Angka kelahiran di Indonesia dalam waktu tiga tahun terakhir mengalami penurunan dengan total fertility rate (TFR) 2,1. BKKBN pun meminta satu pasangan suami istri memiliki satu anak perempuan.
Pakar Perempuan dan Anak Universitas Muhammadiyah (UM) Surabaya Sri Lestari pun mengkritik permintaan BKKBN itu. Ia menyebut pernyataan kepala BKKBN dinilai tidak responsif gender.
Sebab, pernyataannya berimplikasi justru menambah daftar panjang kebijakan negara yang selama ini mengontrol tubuh perempuan dan menganggap perempuan harus bertanggung jawab penuh atas peran reproduksi.
SCROLL TO CONTINUE WITH CONTENT
"Mulai dari kebijakan mengenai KB yang masih jauh dari ideal, di mana perempuan masih menjadi satu-satunya sasaran utama dalam mengontrol angka kelahiran, kini ditambah dengan pernyataan yang seolah-olah menganggap perempuan sebagai menjadi mesin produksi anak," kata Tari, Minggu (7/7/2024).
Dosen di Fakultas Keguruan dan Ilmu Pendidikan UM Surabaya ini menjelaskan, fenomena menurunnya angka kelahiran sudah menjadi masalah hampir 2/3 negara di dunia, salah satunya Indonesia, meski rasionya masih tergolong normal. Kebijakan negara yang mengalami tingkat kelahiran yang bahkan lebih rendah menitik beratkan bagaimana meningkatkan kesejahteraan perempuan dan anak.
"Seharusnya, negara menganalisis bagaimana akar masalah demografi yang semakin menurun adalah akses kesejahteraan perempuan. Selama ini, perempuan dibebani dengan kerja-kerja pengasuhan yang dalam budaya kita masih dianggap lumrah. Kesenjangan gender inilah yang menyebabkan banyak negara Asia, seperti Jepang, Korea termasuk Indonesia, mengalami penurunan angka kelahiran," jelasnya.
Menurutnya, negara perlu mendorong kebijakan untuk melibatkan suami atau ayah berperan dalam pengasuhan.

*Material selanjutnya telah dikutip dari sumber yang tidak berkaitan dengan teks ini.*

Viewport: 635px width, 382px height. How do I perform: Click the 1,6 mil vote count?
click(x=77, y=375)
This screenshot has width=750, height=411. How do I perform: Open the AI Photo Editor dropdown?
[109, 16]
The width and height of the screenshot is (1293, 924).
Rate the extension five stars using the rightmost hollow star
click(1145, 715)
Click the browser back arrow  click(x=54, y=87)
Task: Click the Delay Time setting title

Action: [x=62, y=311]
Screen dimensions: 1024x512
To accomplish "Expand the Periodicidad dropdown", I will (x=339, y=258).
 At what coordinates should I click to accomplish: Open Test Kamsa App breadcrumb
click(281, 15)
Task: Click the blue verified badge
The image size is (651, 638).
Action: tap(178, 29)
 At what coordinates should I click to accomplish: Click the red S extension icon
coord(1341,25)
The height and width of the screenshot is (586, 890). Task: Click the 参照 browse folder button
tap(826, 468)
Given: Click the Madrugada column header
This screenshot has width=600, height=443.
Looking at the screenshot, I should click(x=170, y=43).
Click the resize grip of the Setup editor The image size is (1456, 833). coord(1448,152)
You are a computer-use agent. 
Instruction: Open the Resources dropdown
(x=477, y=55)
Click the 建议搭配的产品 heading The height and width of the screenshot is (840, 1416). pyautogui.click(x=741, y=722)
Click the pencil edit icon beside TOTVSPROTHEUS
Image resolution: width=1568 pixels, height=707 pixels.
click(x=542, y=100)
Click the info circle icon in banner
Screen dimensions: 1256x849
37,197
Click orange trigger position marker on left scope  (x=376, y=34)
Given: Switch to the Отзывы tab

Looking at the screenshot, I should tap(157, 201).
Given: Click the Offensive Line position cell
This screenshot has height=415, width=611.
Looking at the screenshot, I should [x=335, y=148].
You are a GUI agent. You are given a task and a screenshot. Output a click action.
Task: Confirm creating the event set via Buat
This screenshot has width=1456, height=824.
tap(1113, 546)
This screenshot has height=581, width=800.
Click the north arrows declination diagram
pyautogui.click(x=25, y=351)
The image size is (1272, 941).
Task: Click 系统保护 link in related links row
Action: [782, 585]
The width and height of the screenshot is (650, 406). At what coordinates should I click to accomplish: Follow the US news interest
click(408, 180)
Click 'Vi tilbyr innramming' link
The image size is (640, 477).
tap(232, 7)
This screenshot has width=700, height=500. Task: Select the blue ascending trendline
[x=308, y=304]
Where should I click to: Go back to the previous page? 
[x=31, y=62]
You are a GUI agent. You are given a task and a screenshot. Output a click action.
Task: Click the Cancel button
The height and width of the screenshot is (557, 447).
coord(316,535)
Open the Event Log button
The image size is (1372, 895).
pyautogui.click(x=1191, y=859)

Lalu wubsidi yang lebih besar bagi keluarga dengan anak-anak, termasuk memberikan akses penitipan anak yang layak dan gratis bagi perempuan bekerja.
"Tentunya kebijakan ini perlu diimbangi dengan membangun kesadaran masyarakat akan kesetaraan gender dan mendorong kebijakan yang responsif gender. Termasuk pula mendidik para pemangku kebijakan agar berhati-hati berkomentar dan lebih peka pada aspek ini," pungkasnya.